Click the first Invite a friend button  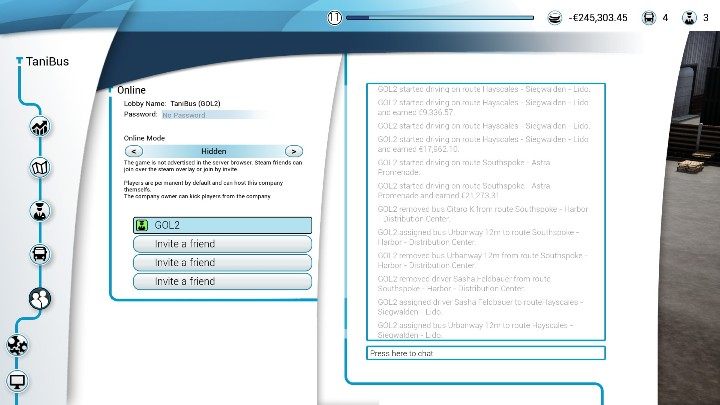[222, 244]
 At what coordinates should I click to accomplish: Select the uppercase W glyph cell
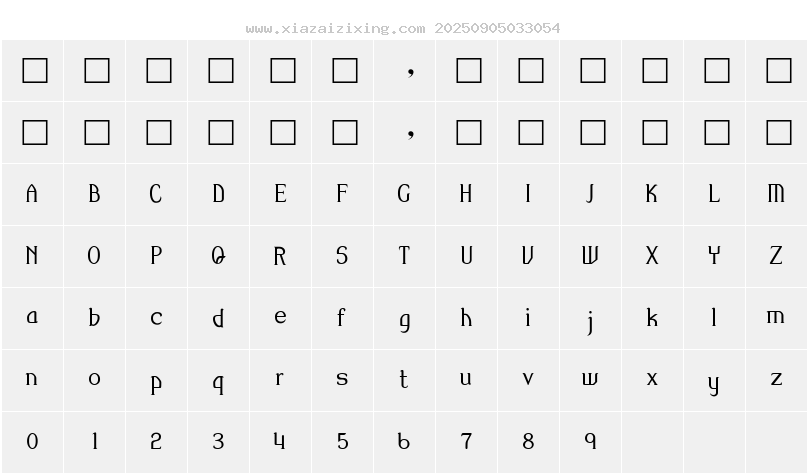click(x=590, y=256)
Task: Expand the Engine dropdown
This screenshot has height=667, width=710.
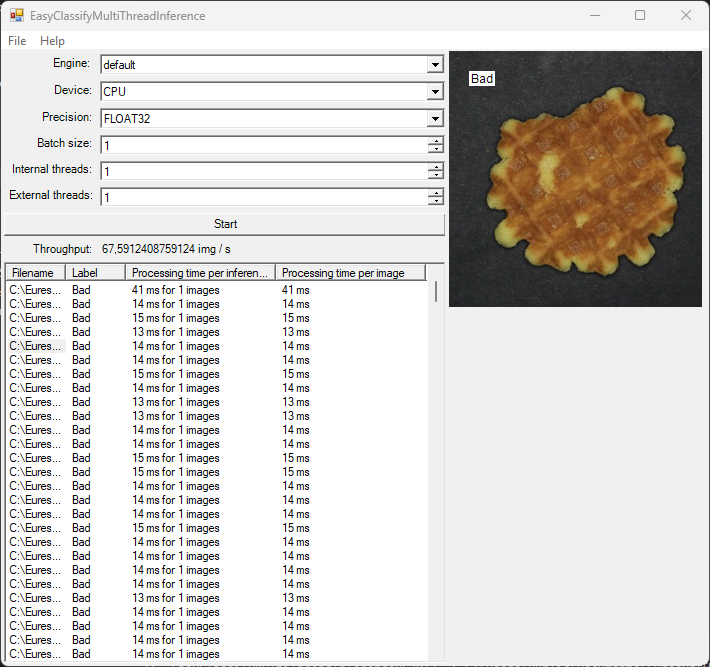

= = =

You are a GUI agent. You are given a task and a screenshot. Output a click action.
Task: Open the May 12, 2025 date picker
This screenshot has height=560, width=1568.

= = =

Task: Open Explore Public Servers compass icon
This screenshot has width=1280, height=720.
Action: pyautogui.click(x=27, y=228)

= = =

# [Your assignment]
Looking at the entries above, can you reproduce exactly the lines from the one that holds "Task: Open the May 12, 2025 date picker" through the one that holds "This screenshot has height=560, width=1568.", and only those?

# [Response to the exercise]
Task: Open the May 12, 2025 date picker
This screenshot has height=560, width=1568.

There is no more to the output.